The next 35 minutes are a blur. She screams. She kicks. Her “Christmas Tutu” is itchy and she wants to be naked. There’s a juice box, a few offers to let her use my phone, and Cheerios. So. Many. Cheerios.

I’m certain the man in front of me has bruised ankles from my inadvertent stroller attacks and my 10-month-old has now decided that she, too, has had enough of this crap. Screaming toddler. Angry Baby. I look to the nearest set of eyes and say something stupid like, “Isn’t this SO FUN?!” and maniacally go back to rocking the stroller.
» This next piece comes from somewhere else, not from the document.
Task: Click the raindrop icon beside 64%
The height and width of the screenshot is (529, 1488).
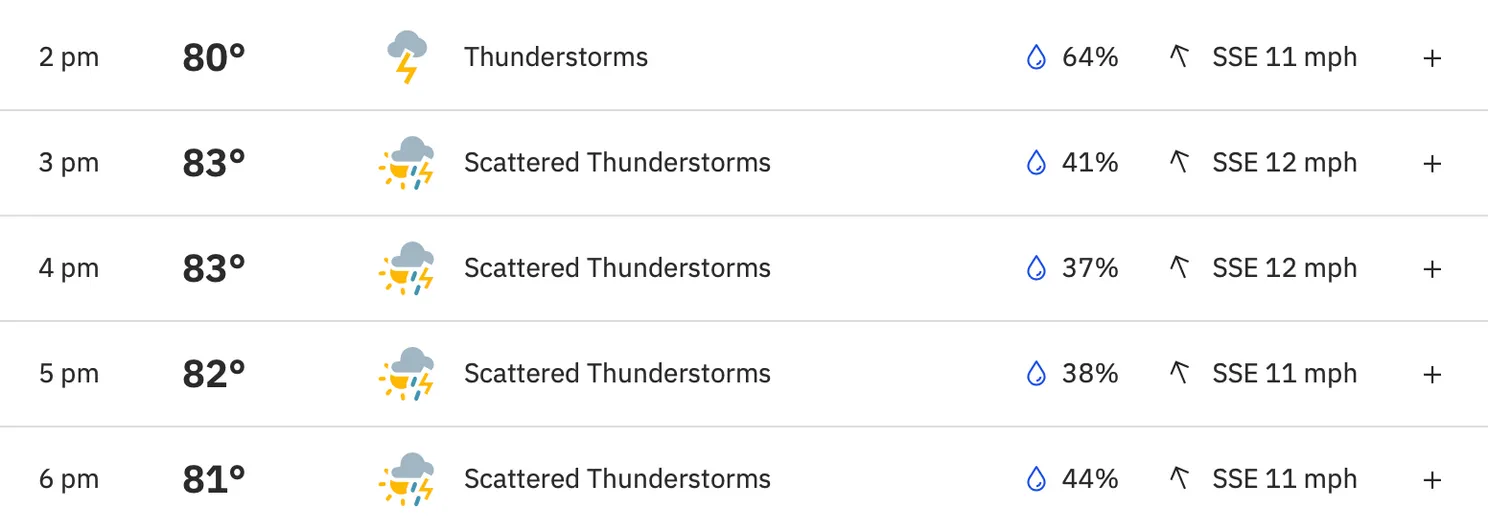Action: pos(1036,58)
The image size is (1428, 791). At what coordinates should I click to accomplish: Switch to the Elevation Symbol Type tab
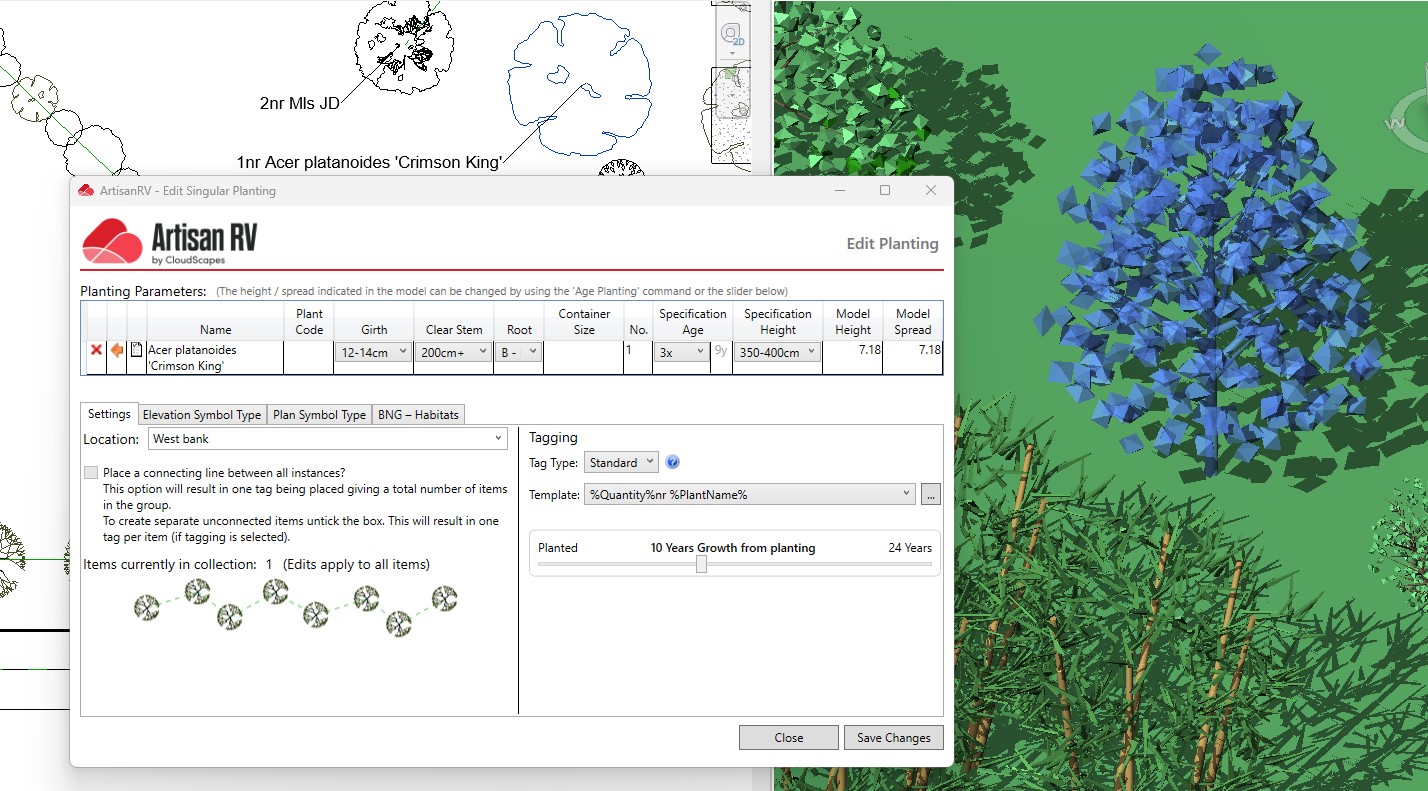(201, 415)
Just as we enter the actual North Pole set-up (read: where you’re stuck in the line and you can’t turn back) my kid decides she’s got to go potty RIGHT NOW. I just laugh as she bolts out of the stroller, under the ropes, and into the abyss of people. I want to cry, yet I feel relief all at once. (All that work to get here and just like that, it ain’t happening. Well, I’m $40 richer and we won’t be spending Christmas with the flu!  Awesome, right?)

After the surrounding kind strangers offered to save our place in line, I quickly returned with a much happier toddler and a less-agitated baby. That is, until her sister squeezed her nose and she completely lost her mind. So here I am: one child bullying her sister, screaming at strangers to get out of her way and my other kid acting like she’s got a broken femur from a shark attack.

So in that instance, I did what any respectable parent would have done: I handed my 10 month old a juice box (she’s never had juice… or a straw…) and I shove my cell phone in my toddler’s hands with PBS kids blaring for all to hear. And in an instant, it was quiet.

As we near the front of the line, I realize that my youngest has removed the straw from the juice box and is flinging juice around like her team just won the World Series. My kids are soaked (as are the surrounding patrons) just in time for the Angry Adult Elves to call us over for our turn. My toddler blatantly demands that Santa bring her an Elsa Doll & a Microphone, happily jumps up in his lap for a picture (while I hand him a very confused baby and start dancing on the side lines like a rabid baboon) and in the blink of an eye, the Angry Elves shoo us away and our visit is over.

As we walk to the photo kiosk my daughter looks at me with the most confused look on her face, “Uh, Mom? Where’s my Elsa Doll?” she asks; lip quivering and arms crossed.

Oh child, Christmas is such a lesson on patience. If you think that was a long 50 minutes… try waiting 2 more days for that doll to show up. Meanwhile, I’ll be drinking wine… in the bathroom… with the lights off.

2 hours after we arrived, I finally pack up the girls and begin my commute home. I call my mom and the first thing she says to me is, “Sounds like your visit to Santa went well!”

So, in the end, I paid $22 for 2 prints of a picture that does absolutely nothing to capture this moment of parenthood. I paid $22 to wrangle, bribe, and attempt to reason with two small humans for 50 grueling minutes – and for my daughter to feel completely cheated by the so-called Santa man who supposedly brings presents to kids. And yes, I paid $22 to watch my kids experience and believe MAGIC for the first time in their young lives. And it was worth every penny.